#### WORK TO BE COMPLETED
The line containing "The width and" marks the start; extract exactly from it through the last line of the entries, and omit any pictures.

──────── DATA TO EXAMINE

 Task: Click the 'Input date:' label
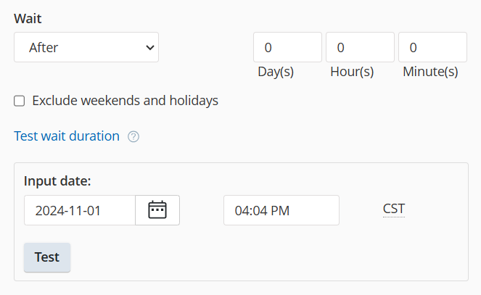57,181
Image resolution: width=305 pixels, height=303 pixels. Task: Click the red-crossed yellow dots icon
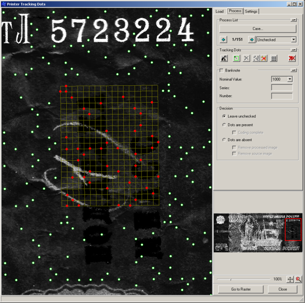coord(263,58)
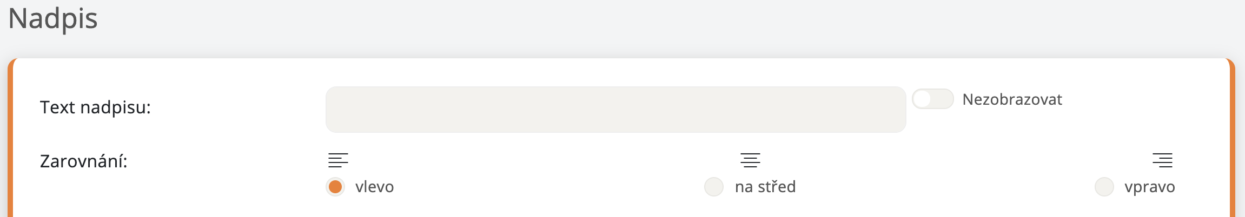Screen dimensions: 1245x217
Task: Select the na střed radio button
Action: [x=714, y=187]
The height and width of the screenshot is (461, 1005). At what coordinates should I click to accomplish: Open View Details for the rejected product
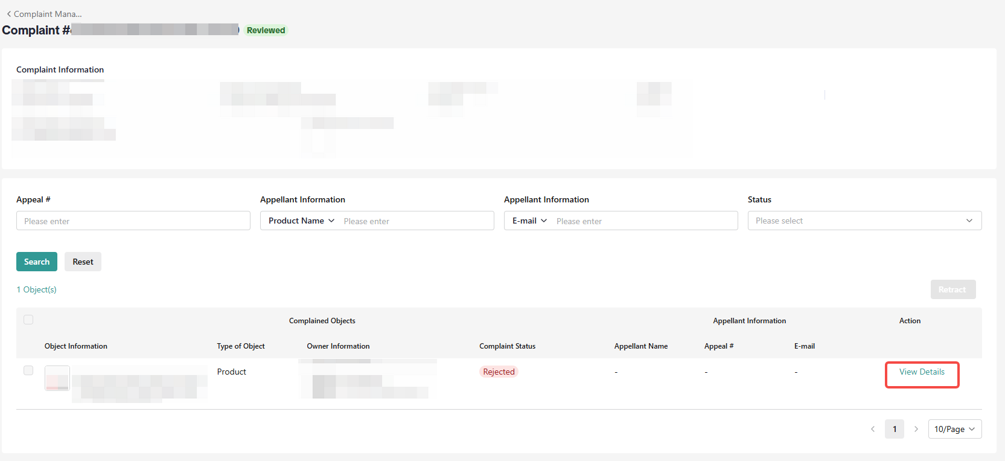(922, 372)
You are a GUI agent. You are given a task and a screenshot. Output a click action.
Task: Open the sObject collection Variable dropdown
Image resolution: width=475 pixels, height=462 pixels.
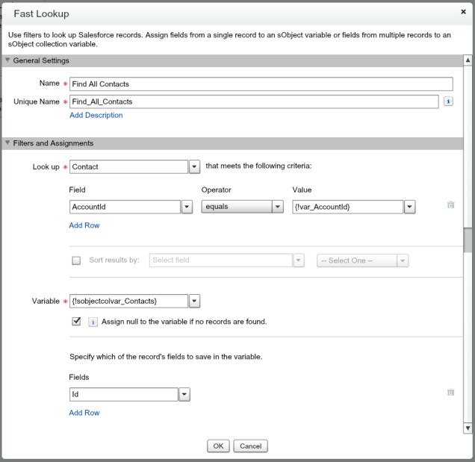click(194, 301)
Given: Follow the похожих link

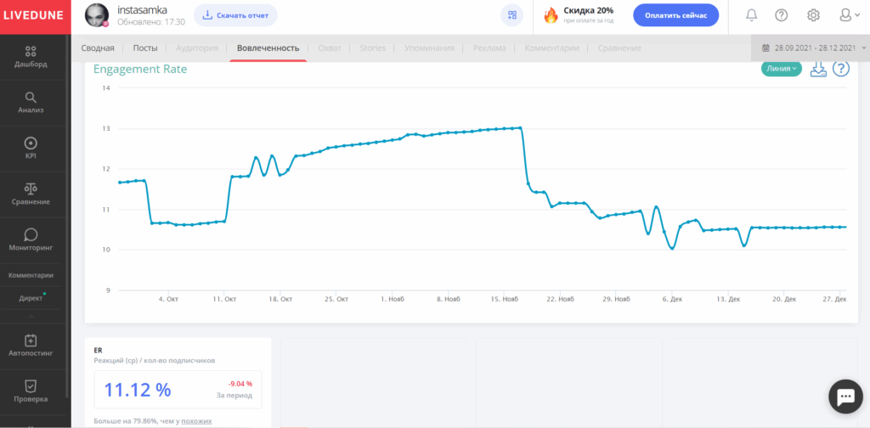Looking at the screenshot, I should click(x=196, y=421).
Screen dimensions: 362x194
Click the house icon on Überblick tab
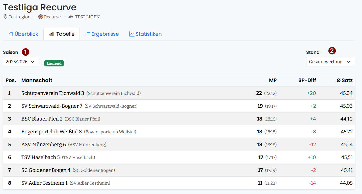tap(11, 34)
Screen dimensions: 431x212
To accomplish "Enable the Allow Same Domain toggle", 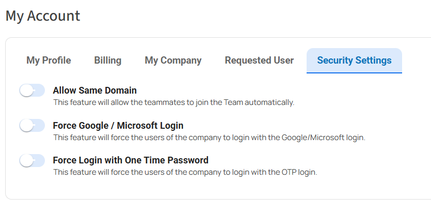I will [32, 90].
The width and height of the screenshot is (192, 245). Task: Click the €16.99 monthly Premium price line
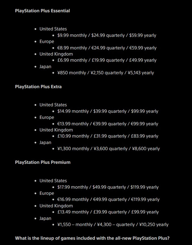point(109,200)
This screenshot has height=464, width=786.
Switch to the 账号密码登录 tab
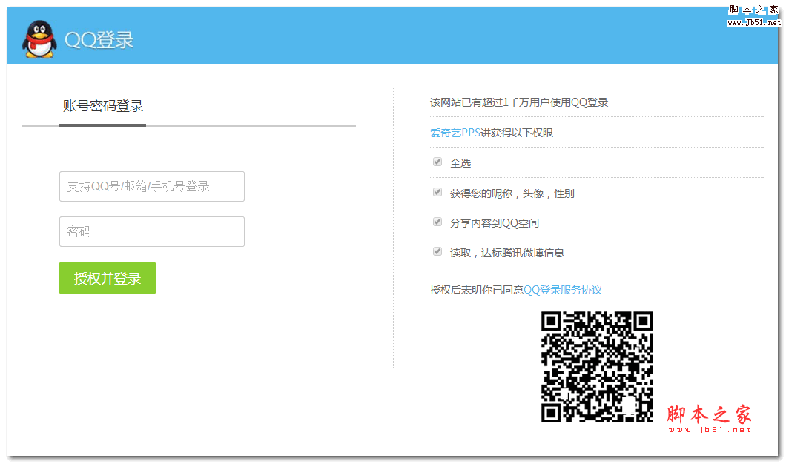pos(102,106)
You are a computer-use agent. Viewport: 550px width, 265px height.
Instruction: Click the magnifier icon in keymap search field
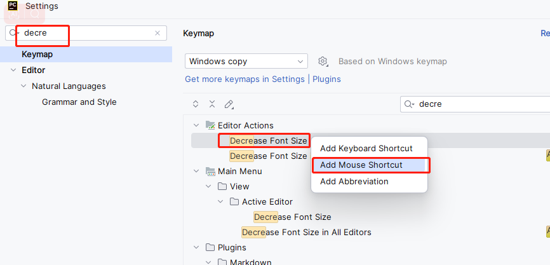click(409, 104)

────────────────

#### ANSWER TO THIS PROBLEM
The width and height of the screenshot is (192, 245). Task: Click the €16.99 monthly Premium price line
point(109,200)
This screenshot has height=464, width=786.
Switch to the 账号密码登录 tab
pos(102,106)
You are a computer-use agent. Viewport: 550px width, 265px height.
Instruction: Click the magnifier icon in keymap search field
click(409, 104)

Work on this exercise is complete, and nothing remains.